# treble hooks



## EYE MISOR (Jun 21, 2004)

im getting some big o style baits from netcraft the little ones and it says to use size 10i was wondering if anyone gets these and what kind and size of hook to get?alsosome one told me to get mustad tripple grip hooksand put them on the back of all my cranks does any one do this?and ive read articles on changing the middle hook to red on alot of ur cranks does any of this work?i was looking at hooks and there are so many of them short shank ,long shank, bronze ,black nickel and so on.ive also notice on some of my cranks from the factory the middle hook is bigger than the end hook.does that make a differance?should i leave them alone or does changing hooks really increase catches.any help would be awesome.


thanks bob


----------



## johnboy111711 (Apr 7, 2004)

I always go with gamagatsu trebles, but heard great things about the trip grips...I'd go with a size 8 hook, and maybe a 6 on the front depending on the bait size.


----------



## billybob7059 (Mar 27, 2005)

I always keep the same hooks that came with the bait. If I do change them I put the same size hook back on, normally mustad


----------



## Saildog (Aug 2, 2004)

I really like the VMC "cone cut" trebles. They come on all of the newer Rapala's and are wickedly sharp.
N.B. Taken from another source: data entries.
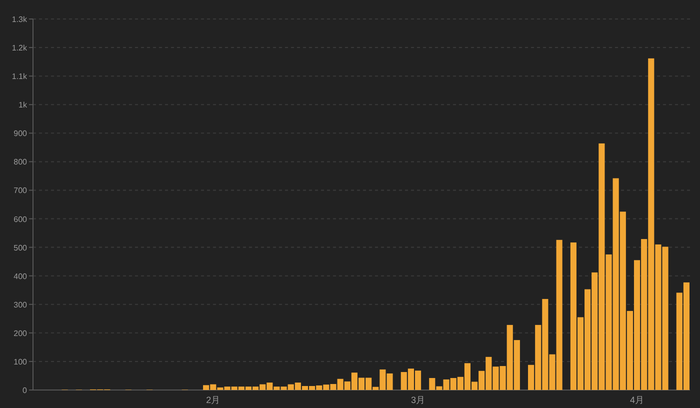 The image size is (700, 408). I want to click on y-tick-label: 1.3k, so click(20, 20).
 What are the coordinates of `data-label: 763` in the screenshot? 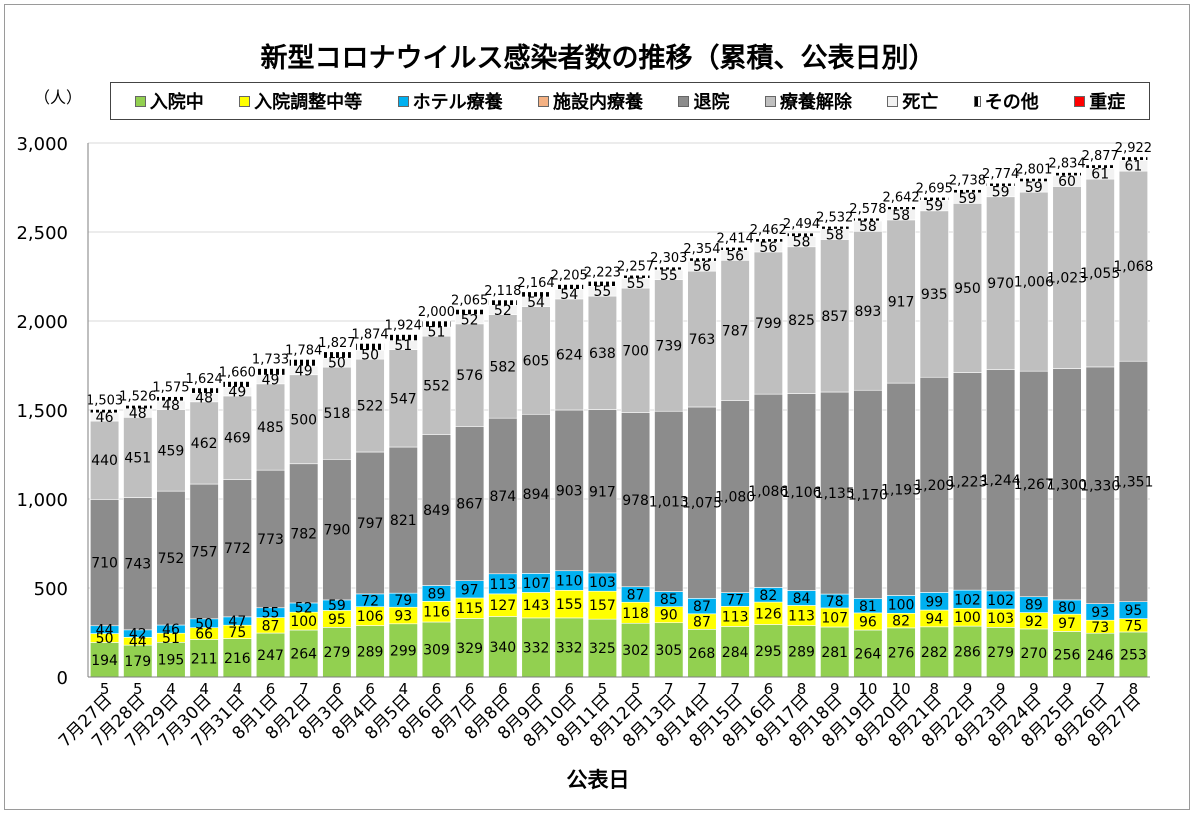 It's located at (702, 340).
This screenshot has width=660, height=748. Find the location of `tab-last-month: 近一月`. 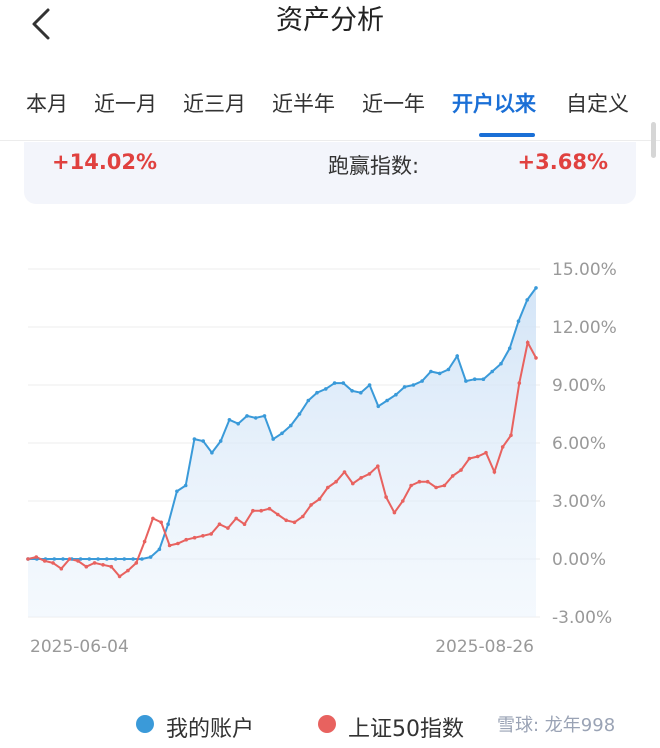

tab-last-month: 近一月 is located at coordinates (126, 104).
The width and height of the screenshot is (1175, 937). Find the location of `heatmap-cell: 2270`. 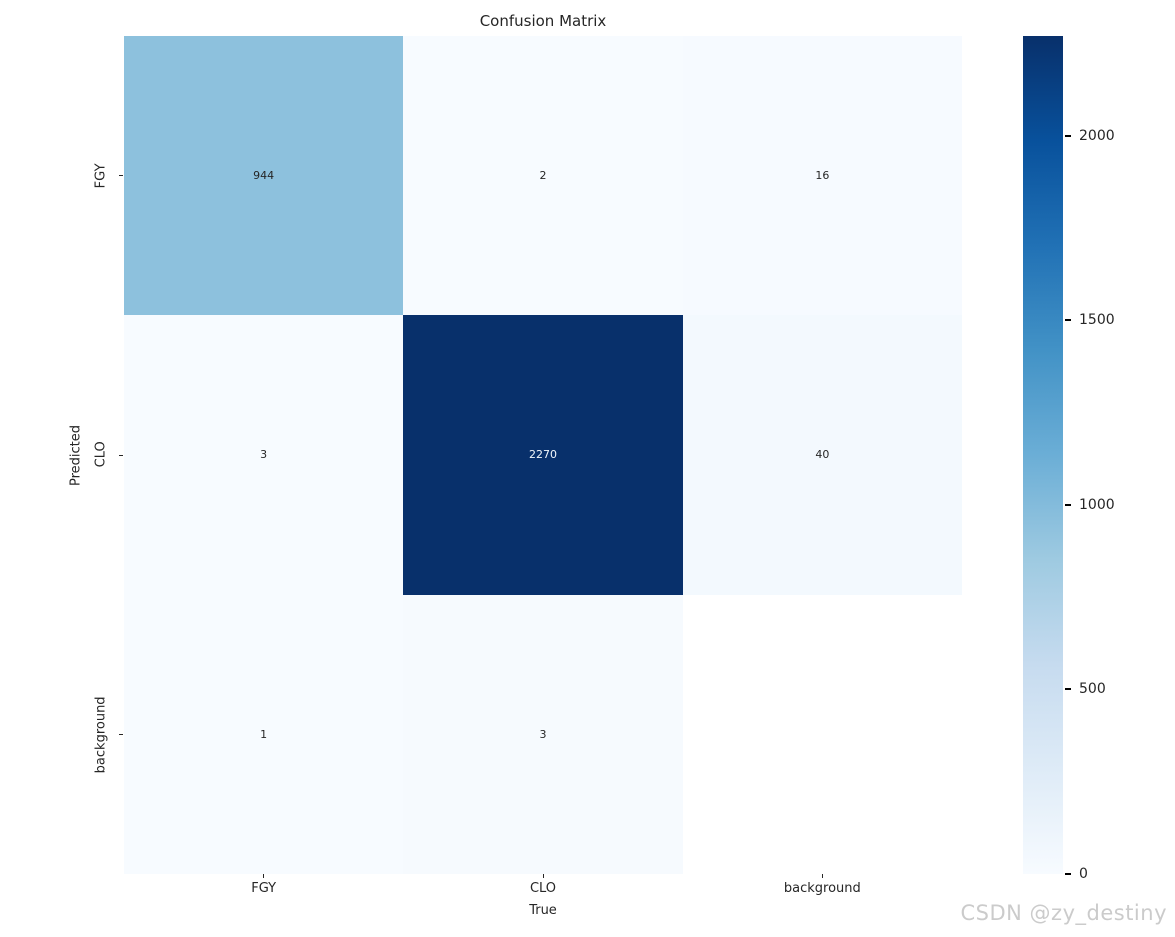

heatmap-cell: 2270 is located at coordinates (543, 455).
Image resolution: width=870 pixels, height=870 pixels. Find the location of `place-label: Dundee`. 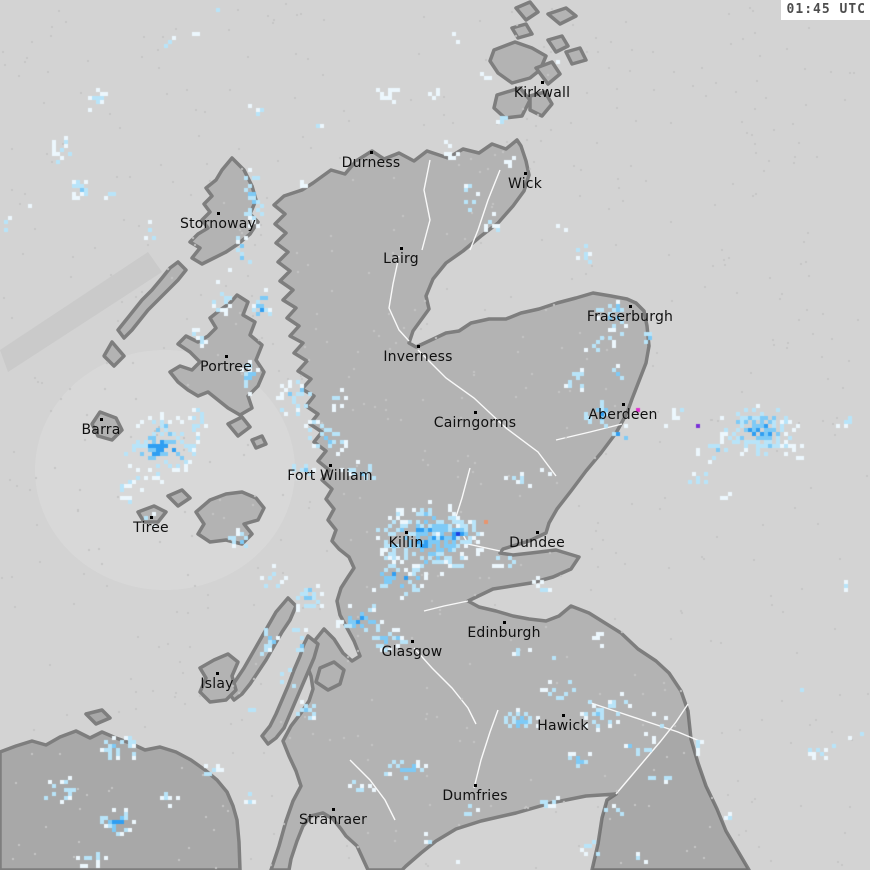

place-label: Dundee is located at coordinates (537, 543).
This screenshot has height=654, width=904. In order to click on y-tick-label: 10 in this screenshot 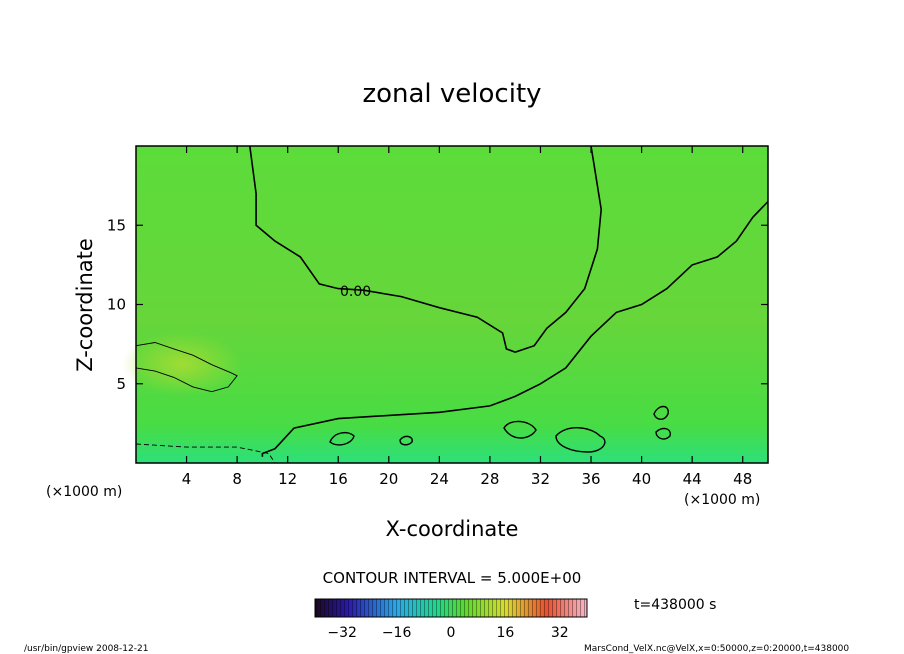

I think every good lure has a little red on it and red hooks are a good way to get this done. 

I have seen studies that most fish strike from the side (rather than chasing down a bait) and that a larger front treble will assist in hook-ups. Believe this if you will...I normally don't bother and just replace with the same size as I took off.


----------



## Shortdrift (Apr 5, 2004)

I usually go up one hook size over what the lure comes with up to size 6 original. I also use Mustad EWG (extra wide gap) hooksas walleye have fairly thick lips and the EWG provides room to turn the hook through.


----------



## EYE MISOR (Jun 21, 2004)

for the info i appreciate it




thanks bob


----------